Phaedrus’ Break


Phaedrus’ break occurred when, as a result of laboratory experience, he became interested in hypotheses as entities in themselves. He had noticed again and again in his lab work that what might seem to be the hardest part of scientific work, thinking up the hypotheses, was invariably the easiest. The act of formally writing everything down precisely and clearly seemed to suggest them. As he was testing hypothesis number one by experimental method a flood of other hypotheses would come to mind, and as he was testing these, some more came to mind, and as he was testing these, still more came to mind until it became painfully evident that as he continued testing hypotheses and eliminating them or confirming them their number did not decrease. It actually increased as he went along.

At first he found it amusing.
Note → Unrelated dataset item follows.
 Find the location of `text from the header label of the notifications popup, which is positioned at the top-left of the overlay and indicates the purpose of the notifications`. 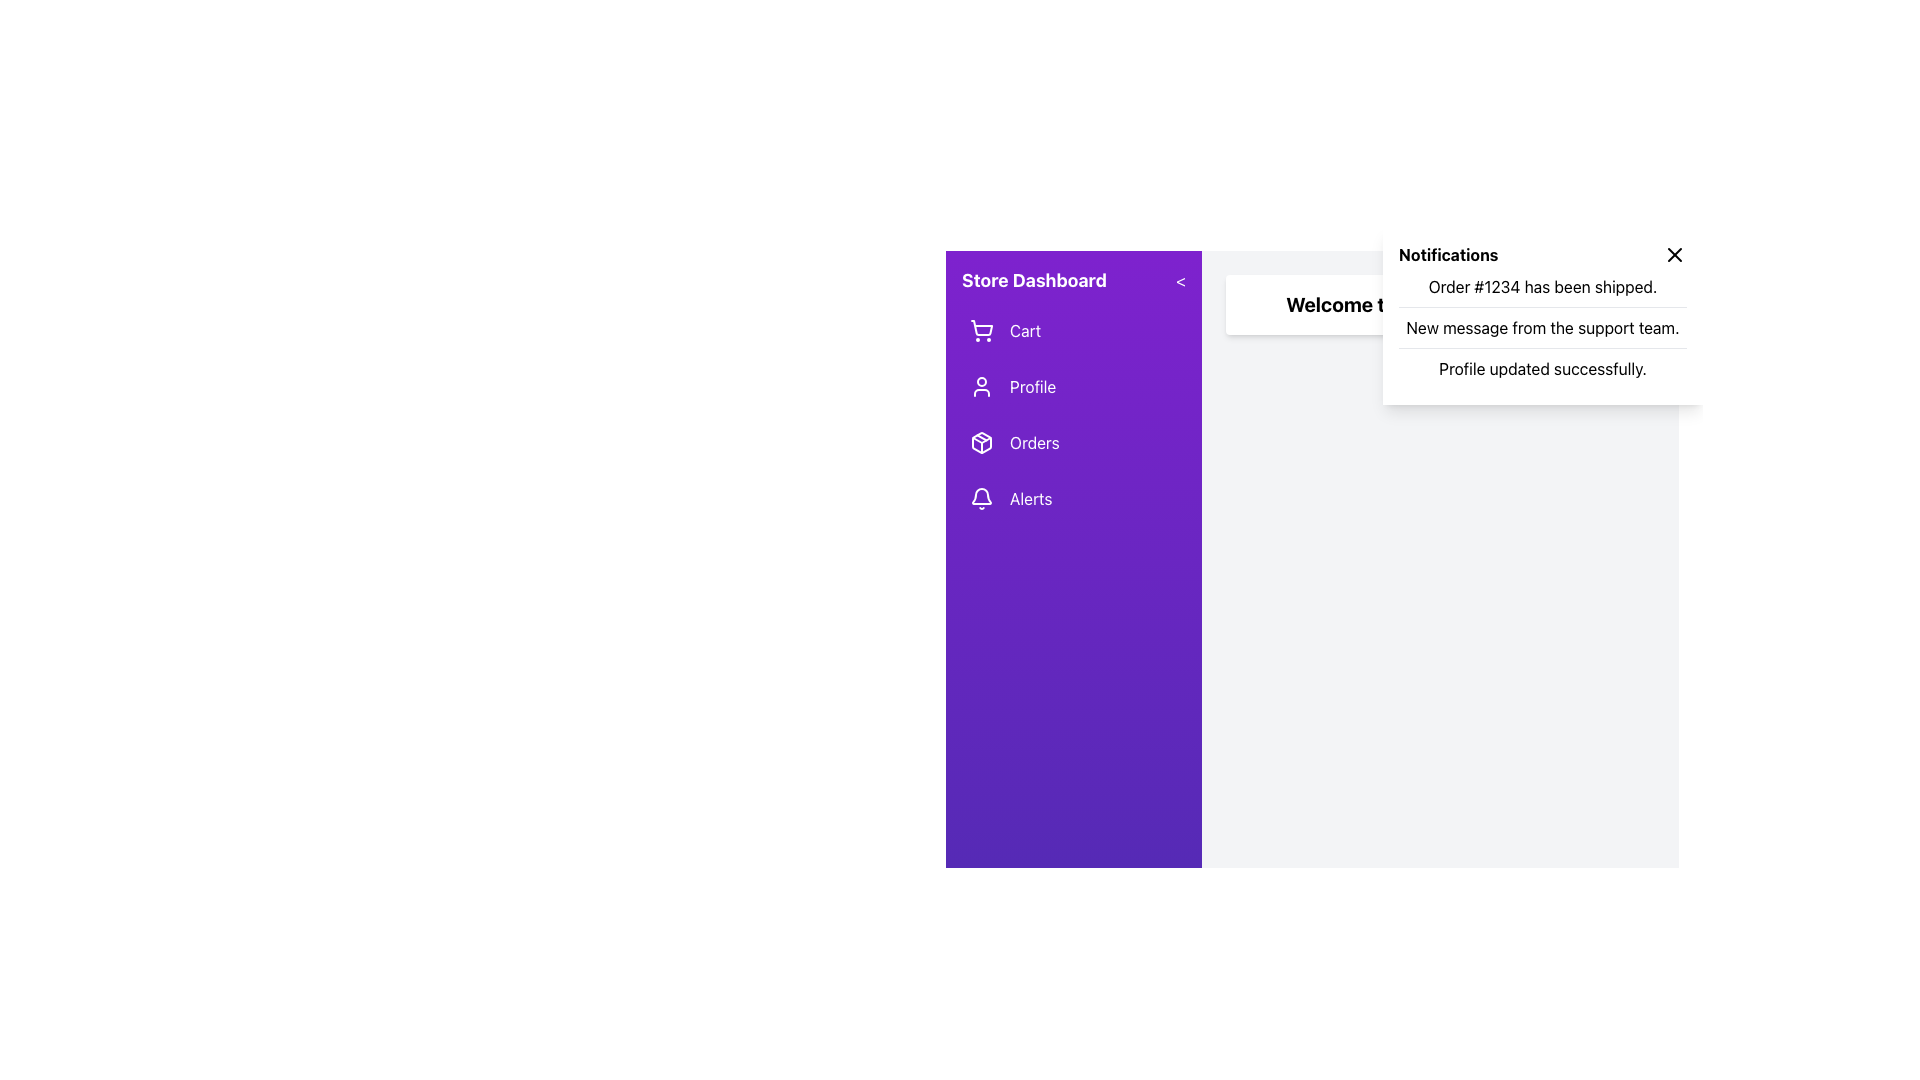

He coined a law intended to have the humor of a Parkinson’s law that “The number of rational hypotheses that can explain any given phenomenon is infinite.” It pleased him never to run out of hypotheses. Even when his experimental work seemed dead-end in every conceivable way, he knew that if he just sat down and muddled about it long enough, sure enough, another hypothesis would come along. And it always did.

It was only months after he had coined the law that he began to have some doubts about the humor or benefits of it. If true, that law is not a minor flaw in scientific reasoning. The law is completely nihilistic. It is a catastrophic logical disproof of the general validity of all scientific method!

If the purpose of scientific method is to select from among a multitude of hypotheses, and if the number of hypotheses grows faster than experimental method can handle, then it is clear that all hypotheses can never be tested. If all hypotheses cannot be tested, then the results of any experiment are inconclusive and the entire scientific method falls short of its goal of establishing proven knowledge.

About this Einstein had said, “Evolution has shown that at any given moment out of all conceivable constructions a single one has always proved itself absolutely superior to the rest,” and let it go at that. But to Phaedrus that was an incredibly weak answer. The phrase “at any given moment” really shook him. Did Einstein really mean to state that truth was a function of time? To state that would annihilate the most basic presumption of all science!

But there it was, the whole history of science, a clear story of continuously new and changing explanations of old facts. The time spans of permanence seemed completely random, he could see no order in them. Some scientific truths seemed to last for centuries, others for less than a year. Scientific truth was not dogma, good for eternity, but a temporal quantitative entity that could be studied like anything else.

He studied scientific truths, then became upset even more by the apparent cause of their temporal condition. It looked as though the time spans of scientific truths are an inverse function of the intensity of scientific effort. Thus the scientific truths of the twentieth century seem to have a much shorter life-span than those of the last century because scientific activity is now much greater. If, in the next century, scientific activity increases tenfold, then the life expectancy of any scientific truth can be expected to drop to perhaps one-tenth as long as now. What shortens the life-span of the existing truth is the volume of hypotheses offered to replace it; the more the hypotheses, the shorter the time span of the truth. And what seems to be causing the number of hypotheses to grow in recent decades seems to be nothing other than scientific method itself. The more you look, the more you see. Instead of selecting one truth from a multitude you are increasing the multitude. What this means logically is that as you try to move toward unchanging truth through the application of scientific method, you actually do not move toward it at all. You move away from it! It is your application of scientific method that is causing it to change!

What Phaedrus observed on a personal level was a phenomenon, profoundly characteristic of the history of science, which has been swept under the carpet for years. The predicted results of scientific enquiry and the actual results of scientific enquiry are diametrically opposed here, and no one seems to pay too much attention to the fact. The purpose of scientific method is to select a single truth from among many hypothetical truths. That, more than anything else, is what science is all about. But historically science has done exactly the opposite. Through multiplication upon multiplication of facts, information, theories and hypotheses, it is science itself that is leading mankind from single absolute truths to multiple, indeterminate, relative ones. The major producer of the social chaos, the indeterminacy of thought and values that rational knowledge is supposed to eliminate, is none other than science itself. And what Phaedrus saw in the isolation of his own laboratory work years ago is now seen everywhere in the technological world today. Scientifically produced antiscience—chaos.

— Excerpt from ‘Zen and the Art of Motorcycle Maintenance’ by Robert M. Pirsig.

Definitely something to think about.